* **What to work on**
Exactly the lines from the one containing "Where should I click to: Click the 创建MounRiver工程" through the final line of the data are to be written out again, with nothing added.

Stored records

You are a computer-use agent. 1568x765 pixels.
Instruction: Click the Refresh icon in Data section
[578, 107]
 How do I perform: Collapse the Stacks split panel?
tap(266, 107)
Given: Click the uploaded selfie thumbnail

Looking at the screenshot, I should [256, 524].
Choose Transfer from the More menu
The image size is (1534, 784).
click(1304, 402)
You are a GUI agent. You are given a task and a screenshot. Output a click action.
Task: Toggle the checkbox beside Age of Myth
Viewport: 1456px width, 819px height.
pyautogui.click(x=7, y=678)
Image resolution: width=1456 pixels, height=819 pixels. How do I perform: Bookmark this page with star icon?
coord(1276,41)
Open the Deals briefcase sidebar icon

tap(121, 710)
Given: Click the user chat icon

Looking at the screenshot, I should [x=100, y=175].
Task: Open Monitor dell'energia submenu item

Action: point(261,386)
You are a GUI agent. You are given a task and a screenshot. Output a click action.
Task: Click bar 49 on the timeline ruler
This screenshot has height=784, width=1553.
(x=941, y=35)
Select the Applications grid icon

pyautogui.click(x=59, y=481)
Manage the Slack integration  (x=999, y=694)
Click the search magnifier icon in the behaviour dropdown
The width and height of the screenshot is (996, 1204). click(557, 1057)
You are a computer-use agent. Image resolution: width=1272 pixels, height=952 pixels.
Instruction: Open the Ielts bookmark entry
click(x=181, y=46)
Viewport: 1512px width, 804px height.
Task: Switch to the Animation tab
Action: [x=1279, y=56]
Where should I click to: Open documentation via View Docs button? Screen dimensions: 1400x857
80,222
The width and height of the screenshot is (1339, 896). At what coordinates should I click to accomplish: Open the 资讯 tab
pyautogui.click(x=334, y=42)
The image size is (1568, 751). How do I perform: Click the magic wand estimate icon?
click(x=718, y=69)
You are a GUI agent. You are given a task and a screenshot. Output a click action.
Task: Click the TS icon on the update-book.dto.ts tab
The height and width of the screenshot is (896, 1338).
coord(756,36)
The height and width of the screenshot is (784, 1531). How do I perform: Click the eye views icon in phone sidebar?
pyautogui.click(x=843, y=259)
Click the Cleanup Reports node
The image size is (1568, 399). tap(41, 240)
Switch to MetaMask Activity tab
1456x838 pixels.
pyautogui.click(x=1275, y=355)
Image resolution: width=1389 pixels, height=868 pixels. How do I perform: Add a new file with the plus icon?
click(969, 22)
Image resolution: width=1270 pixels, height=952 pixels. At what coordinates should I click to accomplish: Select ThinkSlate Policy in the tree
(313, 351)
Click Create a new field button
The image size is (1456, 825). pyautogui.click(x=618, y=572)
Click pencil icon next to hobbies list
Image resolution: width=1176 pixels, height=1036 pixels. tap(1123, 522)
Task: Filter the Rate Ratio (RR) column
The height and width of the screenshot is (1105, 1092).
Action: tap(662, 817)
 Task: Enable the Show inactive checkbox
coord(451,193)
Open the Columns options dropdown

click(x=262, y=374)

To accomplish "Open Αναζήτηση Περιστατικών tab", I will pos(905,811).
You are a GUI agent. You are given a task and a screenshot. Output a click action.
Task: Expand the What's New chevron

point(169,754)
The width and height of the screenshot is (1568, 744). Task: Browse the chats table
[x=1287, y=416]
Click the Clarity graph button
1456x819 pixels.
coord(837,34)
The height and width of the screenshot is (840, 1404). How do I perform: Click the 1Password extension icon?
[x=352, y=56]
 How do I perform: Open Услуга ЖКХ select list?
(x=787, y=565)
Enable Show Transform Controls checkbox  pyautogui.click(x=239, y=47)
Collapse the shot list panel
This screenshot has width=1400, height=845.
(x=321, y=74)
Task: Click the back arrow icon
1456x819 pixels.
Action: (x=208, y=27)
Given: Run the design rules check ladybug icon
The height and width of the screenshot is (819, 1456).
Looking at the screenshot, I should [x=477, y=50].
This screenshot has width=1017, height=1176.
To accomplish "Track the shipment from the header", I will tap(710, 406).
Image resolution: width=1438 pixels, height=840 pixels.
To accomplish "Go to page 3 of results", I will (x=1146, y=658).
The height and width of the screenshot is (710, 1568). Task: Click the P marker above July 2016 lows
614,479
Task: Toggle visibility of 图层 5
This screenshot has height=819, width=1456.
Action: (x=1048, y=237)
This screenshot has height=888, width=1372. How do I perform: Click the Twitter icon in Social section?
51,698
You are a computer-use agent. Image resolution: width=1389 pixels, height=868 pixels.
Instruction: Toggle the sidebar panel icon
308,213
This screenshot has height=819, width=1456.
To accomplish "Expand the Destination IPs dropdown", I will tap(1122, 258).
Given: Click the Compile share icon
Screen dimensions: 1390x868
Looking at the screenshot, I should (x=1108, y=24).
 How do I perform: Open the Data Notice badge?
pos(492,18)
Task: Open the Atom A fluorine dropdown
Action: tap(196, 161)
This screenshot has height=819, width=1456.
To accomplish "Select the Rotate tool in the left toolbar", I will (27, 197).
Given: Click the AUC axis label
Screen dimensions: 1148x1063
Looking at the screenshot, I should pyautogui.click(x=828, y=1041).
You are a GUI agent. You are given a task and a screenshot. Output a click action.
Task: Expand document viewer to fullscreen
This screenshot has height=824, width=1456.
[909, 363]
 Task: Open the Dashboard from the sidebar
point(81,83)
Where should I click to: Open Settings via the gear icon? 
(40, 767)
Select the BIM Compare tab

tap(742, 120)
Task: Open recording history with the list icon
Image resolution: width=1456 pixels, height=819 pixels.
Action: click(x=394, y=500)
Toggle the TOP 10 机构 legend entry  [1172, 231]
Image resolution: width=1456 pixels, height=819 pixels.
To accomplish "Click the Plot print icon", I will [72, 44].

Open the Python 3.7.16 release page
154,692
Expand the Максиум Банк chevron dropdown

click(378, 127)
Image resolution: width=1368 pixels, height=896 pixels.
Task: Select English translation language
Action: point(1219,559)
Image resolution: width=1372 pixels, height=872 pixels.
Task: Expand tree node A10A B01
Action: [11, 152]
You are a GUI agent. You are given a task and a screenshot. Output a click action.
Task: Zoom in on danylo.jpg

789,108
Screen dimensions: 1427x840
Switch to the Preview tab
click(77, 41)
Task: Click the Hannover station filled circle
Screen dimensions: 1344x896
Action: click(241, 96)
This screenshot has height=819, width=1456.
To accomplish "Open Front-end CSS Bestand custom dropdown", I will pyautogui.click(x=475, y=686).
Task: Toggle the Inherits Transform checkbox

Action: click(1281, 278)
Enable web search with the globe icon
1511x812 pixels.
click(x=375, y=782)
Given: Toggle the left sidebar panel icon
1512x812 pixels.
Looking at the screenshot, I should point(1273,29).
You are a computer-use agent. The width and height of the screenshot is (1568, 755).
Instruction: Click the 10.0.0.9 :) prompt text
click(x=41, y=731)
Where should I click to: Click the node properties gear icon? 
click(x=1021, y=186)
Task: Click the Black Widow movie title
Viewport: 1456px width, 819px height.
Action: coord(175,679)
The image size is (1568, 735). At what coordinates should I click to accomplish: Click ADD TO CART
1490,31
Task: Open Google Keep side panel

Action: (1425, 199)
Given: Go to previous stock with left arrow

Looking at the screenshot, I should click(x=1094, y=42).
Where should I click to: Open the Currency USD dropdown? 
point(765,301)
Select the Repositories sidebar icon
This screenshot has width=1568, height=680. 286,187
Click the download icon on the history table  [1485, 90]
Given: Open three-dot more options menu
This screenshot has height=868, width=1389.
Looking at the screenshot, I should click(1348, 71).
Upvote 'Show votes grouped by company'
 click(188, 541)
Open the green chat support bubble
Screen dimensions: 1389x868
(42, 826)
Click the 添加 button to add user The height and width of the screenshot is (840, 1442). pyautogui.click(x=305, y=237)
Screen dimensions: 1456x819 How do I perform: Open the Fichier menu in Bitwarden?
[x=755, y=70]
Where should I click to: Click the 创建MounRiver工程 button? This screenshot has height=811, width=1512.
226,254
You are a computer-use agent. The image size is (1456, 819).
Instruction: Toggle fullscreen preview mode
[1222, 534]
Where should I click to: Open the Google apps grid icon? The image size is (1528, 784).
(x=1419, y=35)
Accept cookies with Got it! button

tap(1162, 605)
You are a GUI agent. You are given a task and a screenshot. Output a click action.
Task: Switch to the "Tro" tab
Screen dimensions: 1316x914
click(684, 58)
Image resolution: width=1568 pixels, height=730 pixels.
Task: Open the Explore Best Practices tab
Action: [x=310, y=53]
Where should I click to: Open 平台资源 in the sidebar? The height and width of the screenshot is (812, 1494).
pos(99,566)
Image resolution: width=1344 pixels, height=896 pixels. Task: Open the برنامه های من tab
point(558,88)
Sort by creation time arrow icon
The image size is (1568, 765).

* **Answer to this problem**
Where should I click to: Click the 创建MounRiver工程 button? This screenshot has height=811, width=1512.
226,254
You are a computer-use agent. The image size is (1456, 819).
Instruction: Toggle fullscreen preview mode
[1222, 534]
Where should I click to: Open the Google apps grid icon? The image size is (1528, 784).
(x=1419, y=35)
Accept cookies with Got it! button

tap(1162, 605)
You are a GUI agent. You are given a task and a screenshot. Output a click action.
Task: Switch to the "Tro" tab
Screen dimensions: 1316x914
click(684, 58)
Image resolution: width=1568 pixels, height=730 pixels.
Task: Open the Explore Best Practices tab
Action: [x=310, y=53]
Where should I click to: Open 平台资源 in the sidebar? The height and width of the screenshot is (812, 1494).
pos(99,566)
Image resolution: width=1344 pixels, height=896 pixels. Task: Open the برنامه های من tab
point(558,88)
Sort by creation time arrow icon
The image size is (1568, 765).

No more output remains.